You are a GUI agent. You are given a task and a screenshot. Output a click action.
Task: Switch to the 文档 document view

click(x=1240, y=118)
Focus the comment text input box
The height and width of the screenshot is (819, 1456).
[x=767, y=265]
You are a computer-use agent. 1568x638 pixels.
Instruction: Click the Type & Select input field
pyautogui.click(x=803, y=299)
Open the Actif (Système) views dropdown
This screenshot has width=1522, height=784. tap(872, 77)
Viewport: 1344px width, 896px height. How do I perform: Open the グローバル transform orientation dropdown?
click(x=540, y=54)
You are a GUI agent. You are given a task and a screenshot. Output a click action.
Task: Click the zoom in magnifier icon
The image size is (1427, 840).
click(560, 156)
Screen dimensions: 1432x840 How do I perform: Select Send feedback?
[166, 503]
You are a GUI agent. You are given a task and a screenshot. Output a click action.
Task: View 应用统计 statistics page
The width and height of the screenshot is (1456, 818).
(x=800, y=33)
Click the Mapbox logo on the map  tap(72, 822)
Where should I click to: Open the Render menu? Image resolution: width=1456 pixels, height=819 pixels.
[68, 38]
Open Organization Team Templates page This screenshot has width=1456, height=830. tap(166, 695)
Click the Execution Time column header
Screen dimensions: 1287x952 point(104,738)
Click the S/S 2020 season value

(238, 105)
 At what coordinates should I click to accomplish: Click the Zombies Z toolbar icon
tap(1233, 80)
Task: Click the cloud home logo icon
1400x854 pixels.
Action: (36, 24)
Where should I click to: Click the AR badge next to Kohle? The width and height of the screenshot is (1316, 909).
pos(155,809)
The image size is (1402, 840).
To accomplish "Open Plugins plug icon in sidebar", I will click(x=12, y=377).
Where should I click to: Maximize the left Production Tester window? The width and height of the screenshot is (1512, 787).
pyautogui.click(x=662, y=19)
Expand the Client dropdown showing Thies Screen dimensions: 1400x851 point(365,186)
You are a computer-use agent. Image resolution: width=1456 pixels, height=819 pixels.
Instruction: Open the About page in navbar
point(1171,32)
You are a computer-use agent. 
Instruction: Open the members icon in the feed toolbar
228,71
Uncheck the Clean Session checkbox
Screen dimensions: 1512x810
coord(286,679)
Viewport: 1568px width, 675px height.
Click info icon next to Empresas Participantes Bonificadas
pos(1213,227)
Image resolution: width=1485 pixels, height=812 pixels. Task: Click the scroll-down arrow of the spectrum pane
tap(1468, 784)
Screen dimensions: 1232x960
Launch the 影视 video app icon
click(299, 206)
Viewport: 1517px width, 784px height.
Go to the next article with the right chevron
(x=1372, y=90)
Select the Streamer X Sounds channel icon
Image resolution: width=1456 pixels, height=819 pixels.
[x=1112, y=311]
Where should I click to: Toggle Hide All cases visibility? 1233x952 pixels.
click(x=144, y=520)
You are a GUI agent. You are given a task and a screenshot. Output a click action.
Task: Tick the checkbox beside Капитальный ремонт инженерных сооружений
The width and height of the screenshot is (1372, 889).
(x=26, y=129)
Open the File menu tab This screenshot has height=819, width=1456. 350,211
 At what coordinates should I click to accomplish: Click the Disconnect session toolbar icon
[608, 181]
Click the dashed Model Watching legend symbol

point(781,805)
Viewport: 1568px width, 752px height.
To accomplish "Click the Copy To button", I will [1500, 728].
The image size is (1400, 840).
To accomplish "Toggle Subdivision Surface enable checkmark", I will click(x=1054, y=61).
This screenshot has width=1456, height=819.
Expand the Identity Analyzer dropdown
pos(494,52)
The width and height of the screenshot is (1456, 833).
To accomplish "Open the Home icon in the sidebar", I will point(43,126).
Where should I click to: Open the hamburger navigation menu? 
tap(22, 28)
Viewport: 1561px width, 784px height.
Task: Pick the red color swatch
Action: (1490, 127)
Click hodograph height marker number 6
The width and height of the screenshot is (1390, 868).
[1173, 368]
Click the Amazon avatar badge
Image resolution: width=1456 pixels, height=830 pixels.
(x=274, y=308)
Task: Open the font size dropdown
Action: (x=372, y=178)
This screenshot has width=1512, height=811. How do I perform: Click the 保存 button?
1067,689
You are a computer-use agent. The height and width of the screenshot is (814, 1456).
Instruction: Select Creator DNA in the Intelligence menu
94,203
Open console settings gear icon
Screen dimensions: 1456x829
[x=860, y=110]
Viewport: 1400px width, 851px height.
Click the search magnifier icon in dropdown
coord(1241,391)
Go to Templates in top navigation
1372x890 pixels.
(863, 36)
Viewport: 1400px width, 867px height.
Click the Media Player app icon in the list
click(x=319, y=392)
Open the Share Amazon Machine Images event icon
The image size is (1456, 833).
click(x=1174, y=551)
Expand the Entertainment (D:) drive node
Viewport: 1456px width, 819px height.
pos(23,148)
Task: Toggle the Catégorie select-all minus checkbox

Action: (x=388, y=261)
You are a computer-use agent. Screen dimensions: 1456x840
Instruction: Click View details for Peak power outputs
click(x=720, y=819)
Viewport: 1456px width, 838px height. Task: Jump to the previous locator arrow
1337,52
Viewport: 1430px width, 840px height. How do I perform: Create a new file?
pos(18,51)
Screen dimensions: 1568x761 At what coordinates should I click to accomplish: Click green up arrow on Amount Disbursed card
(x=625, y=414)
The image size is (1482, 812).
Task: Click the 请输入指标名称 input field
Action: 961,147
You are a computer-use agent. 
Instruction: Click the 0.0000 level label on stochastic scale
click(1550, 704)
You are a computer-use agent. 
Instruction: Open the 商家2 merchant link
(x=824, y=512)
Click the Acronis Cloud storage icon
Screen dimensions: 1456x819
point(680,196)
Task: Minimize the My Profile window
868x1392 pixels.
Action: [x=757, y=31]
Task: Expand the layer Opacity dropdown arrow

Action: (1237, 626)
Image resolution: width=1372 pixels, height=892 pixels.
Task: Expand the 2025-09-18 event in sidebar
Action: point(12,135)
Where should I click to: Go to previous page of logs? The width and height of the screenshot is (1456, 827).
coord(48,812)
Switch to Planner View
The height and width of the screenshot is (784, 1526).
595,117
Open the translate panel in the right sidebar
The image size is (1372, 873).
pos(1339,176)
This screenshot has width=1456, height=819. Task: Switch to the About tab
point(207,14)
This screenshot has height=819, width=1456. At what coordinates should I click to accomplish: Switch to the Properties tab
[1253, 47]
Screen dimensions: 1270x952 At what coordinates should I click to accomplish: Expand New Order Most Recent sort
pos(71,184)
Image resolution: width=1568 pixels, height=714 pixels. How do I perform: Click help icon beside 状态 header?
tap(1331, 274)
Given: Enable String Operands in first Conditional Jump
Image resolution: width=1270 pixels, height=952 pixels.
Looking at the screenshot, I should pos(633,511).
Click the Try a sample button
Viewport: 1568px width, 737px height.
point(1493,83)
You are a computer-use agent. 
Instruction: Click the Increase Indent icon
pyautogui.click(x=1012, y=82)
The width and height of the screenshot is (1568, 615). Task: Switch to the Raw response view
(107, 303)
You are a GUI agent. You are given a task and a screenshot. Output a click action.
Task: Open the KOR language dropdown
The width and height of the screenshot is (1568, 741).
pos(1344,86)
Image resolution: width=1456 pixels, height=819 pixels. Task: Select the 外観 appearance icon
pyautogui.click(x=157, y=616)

[Work to complete] Wherever the word "Amazon" appears in the listing above, copy the whole line.

[Completed task]
Click the Amazon avatar badge
Open the Share Amazon Machine Images event icon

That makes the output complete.